# Документ
◇ ◇ ◇ ◇ ◇
Дмитрий Савельев: С одной стороны, здесь классический прием Германа — оглядка персонажей на камеру, то есть герой интимнейшим образом вовлечен в этот мир. Прямой взгляд в глаза рассказчику — эту интимность подчеркивает. С другой стороны, от нас до разворачивающегося перед нашими глазами мира задано внушительное расстояние, как бы отменяющее нашу сердечную причастность к происходящему, утверждающее нашу отстраненность. Между двумя эти полюсами все и располагается. Герману удается добиться от своей камеры не только невероятной способности различать множественные оттенки серого с полутонами и световыми бликами, но иногда еще и «любительской» неловкости в движении. Так ведет себя камера слежения, которая не знает, куда в следующее мгновение направится объект наблюдения. И эти мгновения «неловкости» много ценнее, чем головокружительная изощренность внутрикадрового монтажа в большинстве сцен, которые не просто сделаны, а сделаны-сделаны-сделаны, в чем уже есть чрезмерность и щегольство, пусть и непреднамеренное, но несколько вредящее делу.

Евгений Марголит: Это, кстати, к параллелям с «Рублевым»: Тарковский говорил, что хотел снимать так, как будто на улицах в XIII веке была установлена скрытая камера. Здесь этот несбыточный замысел реализован.

Любовь Аркус: Я уже это говорила, но все же повторюсь: не скрытая камера, Жень, а как будто при раскопках обнаружили коробки с пленкой и оказалось, что у тех людей был кинематограф, а в кинематографе был свой Босх.

Василий Степанов: Кто-то сказал, что фильм не похож вообще на кино, что это живопись, снятая на пленку.

Алексей Гусев: Чистое кино — в том смысле, что название «Трудно быть богом» без ущерба можно поменять на «Трудно видеть». Это одно и то же.

Евгений Марголит: Зато такой выдох, когда Румата вытащил гвоздь, бревна выпали и за ними вдруг пространство открывается…

Никита Елисеев: По-моему, выдох должен был быть в конце. Когда всадники едут по снежной равнине.

Елена Грачева: А с каких фигов выдох?

Никита Елисеев: Ну… эстетический такой выдох.
◇ ◇ ◇ ◇ ◇
# Блок данных
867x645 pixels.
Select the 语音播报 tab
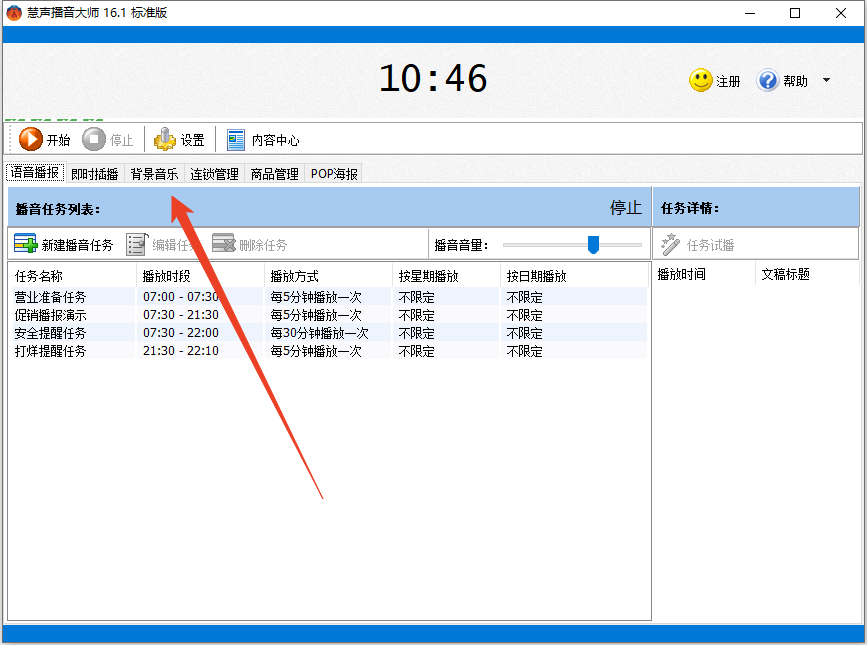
◇ ◇ ◇ ◇ ◇
# Что требуется
Замените в обсуждении фильма «Босх» на «Брейгель» и приведите заново всё, начиная со слов «Евгений Марголит: Это, кстати, к параллелям» и вплоть до слов «Это одно и то же.».

# Результат задания
Евгений Марголит: Это, кстати, к параллелям с «Рублевым»: Тарковский говорил, что хотел снимать так, как будто на улицах в XIII веке была установлена скрытая камера. Здесь этот несбыточный замысел реализован.

Любовь Аркус: Я уже это говорила, но все же повторюсь: не скрытая камера, Жень, а как будто при раскопках обнаружили коробки с пленкой и оказалось, что у тех людей был кинематограф, а в кинематографе был свой Брейгель.

Василий Степанов: Кто-то сказал, что фильм не похож вообще на кино, что это живопись, снятая на пленку.

Алексей Гусев: Чистое кино — в том смысле, что название «Трудно быть богом» без ущерба можно поменять на «Трудно видеть». Это одно и то же.